Initialization Guide
In BioNeMo Recipes, each model or recipe owns its own environment through a local Dockerfile, and
the repository also includes VS Code devcontainer configuration for interactive development. Each
model and recipe folder is a self-contained example.
Before starting, confirm that your host satisfies the Hardware and Software Prerequisites, including a working NVIDIA container runtime.
Choose an Environment
VS Code Devcontainer
For interactive development, open the repository in VS Code and run Dev Containers: Reopen in
Container. The top-level .devcontainer builds a development image and mounts useful host
state such as caches, SSH configuration, and ~/.netrc into the container.
Some recipes also provide recipe-specific devcontainers, for e.g. megatron support. Use those when you are working only in that recipe and want its narrower dependency set.
Recipe Dockerfile
For command-line workflows, build the Docker image from the recipe or model directory you plan to use. These Dockerfiles generally start from the NGC PyTorch base image and install the local package plus that recipe's dependencies.
cd recipes/evo2_megatron
docker build -t bionemo-evo2:dev .
Use a different tag for each recipe image, for example bionemo-esm2-native:dev or
bionemo-codonfm:dev.
Credentials
There are a few options for passing environment into running containers:
- Mount credential files read-only, such as
~/.netrc,~/.ngc,~/.aws, or~/.ssh. - Pass individual environment variables with
-e, such asWANDB_API_KEYorNGC_CLI_API_KEY. - Let the VS Code devcontainer mount the same host credential files during development.
For example:
docker run --rm -it --gpus all \
-v "$HOME/.netrc:/root/.netrc:ro" \
-v "$HOME/.ngc:/root/.ngc:ro" \
-e WANDB_API_KEY \
bionemo-evo2:dev \
bash
Runtime Mounts
Mount only the directories needed by the workflow. Common mounts are:
- The recipe source directory, when iterating locally.
- A dataset or checkpoint cache.
- An output directory for logs, checkpoints, and predictions.
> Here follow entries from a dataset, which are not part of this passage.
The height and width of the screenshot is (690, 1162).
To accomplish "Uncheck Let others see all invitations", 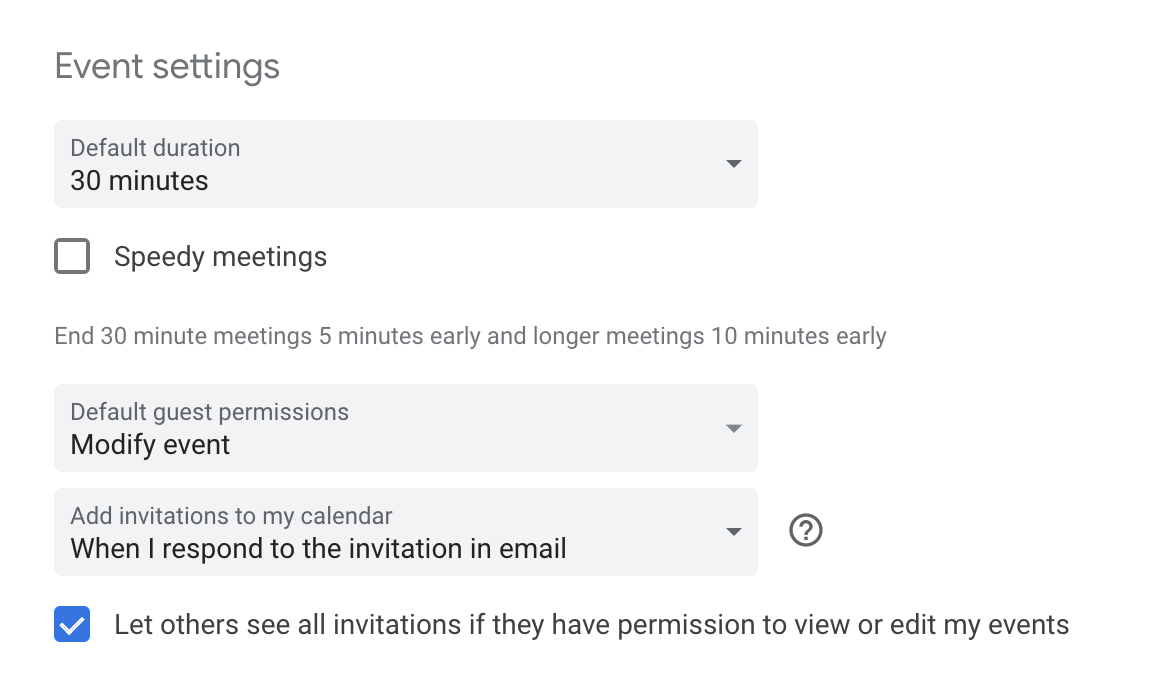I will pyautogui.click(x=72, y=625).
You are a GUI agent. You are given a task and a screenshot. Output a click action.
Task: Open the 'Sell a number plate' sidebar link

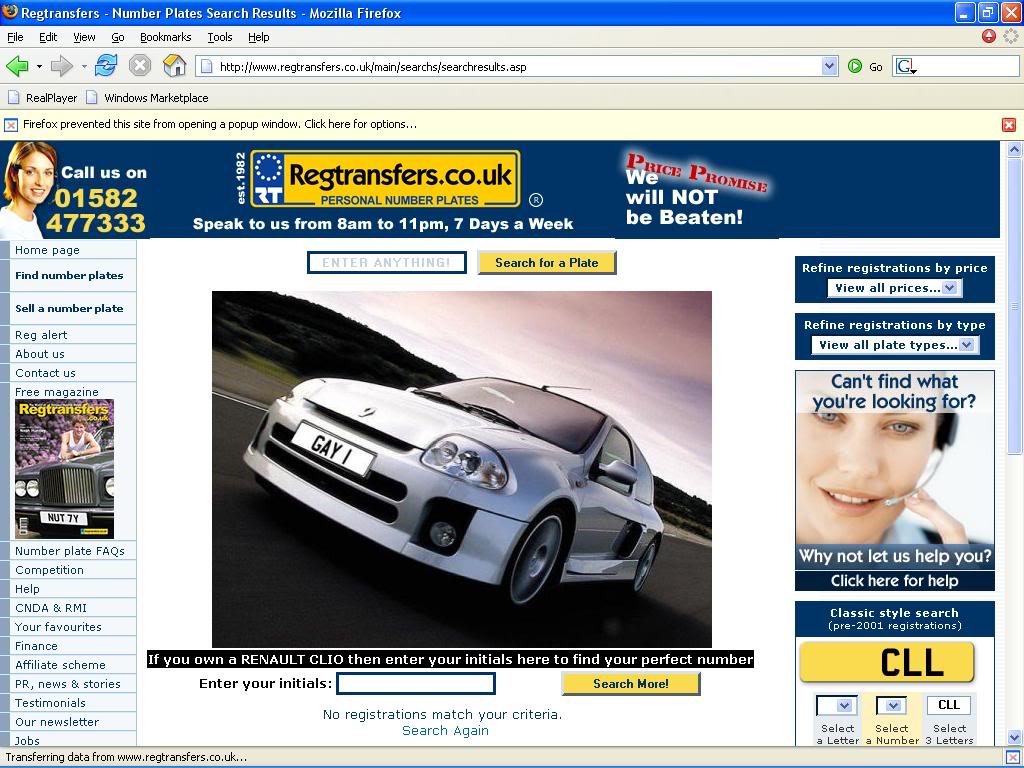(x=69, y=309)
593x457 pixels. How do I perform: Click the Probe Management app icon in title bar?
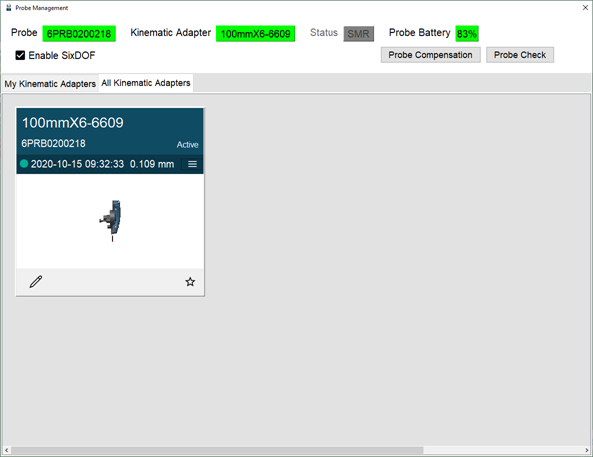point(8,8)
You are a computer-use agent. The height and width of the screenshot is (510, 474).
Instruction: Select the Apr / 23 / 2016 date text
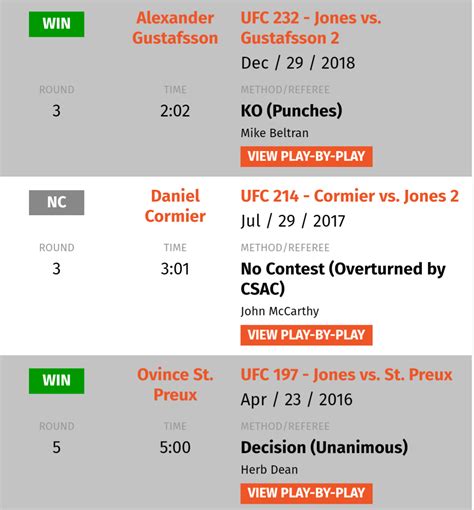297,400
- Credential files, mounted read-only.
Example interactive shell:
cd recipes/evo2_megatron
docker run --rm -it --gpus all \
--ipc=host \
--shm-size=16g \
-v "$PWD:/workspace/bionemo" \
-v "$HOME/.cache:/root/.cache" \
-v "$HOME/.netrc:/root/.netrc:ro" \
-v "$PWD/results:/workspace/results" \
-e WANDB_API_KEY \
bionemo-evo2:dev \
bash
Example one-shot training command:
cd recipes/evo2_megatron
docker run --rm -it --gpus all \
--ipc=host \
--shm-size=16g \
-v "$PWD:/workspace/bionemo" \
-v "$HOME/.cache:/root/.cache" \
-v "$HOME/.netrc:/root/.netrc:ro" \
-v "$PWD/results:/workspace/results" \
-e WANDB_API_KEY \
bionemo-evo2:dev \
train_evo2 --help
Replace the image tag and command with the recipe you are using. Recipe READMEs document the supported entrypoints and recommended commands.
Jupyter
If the recipe image includes Jupyter, expose a local port and keep notebooks inside a mounted workspace or output directory:
docker run --rm -it --gpus all \
--ipc=host \
--shm-size=16g \
-p 8888:8888 \
-v "$PWD:/workspace/bionemo" \
-v "$HOME/.cache:/root/.cache" \
-v "$HOME/.netrc:/root/.netrc:ro" \
bionemo-evo2:dev \
jupyter lab --allow-root --ip=0.0.0.0 --port=8888 --no-browser
Then open http://localhost:8888.
Useful Docker Options
--gpus all: make host GPUs visible inside the container.--ipc=hostor--shm-size=<size>: provide enough shared memory for PyTorch dataloaders and distributed workloads.-v <host>:<container>[:ro]: mount data, outputs, caches, or credentials. Add:rofor credentials.-e NAMEor-e NAME=value: pass an environment variable into the container.-u $(id -u):$(id -g): run as your host user when you need outputs owned by your local UID/GID.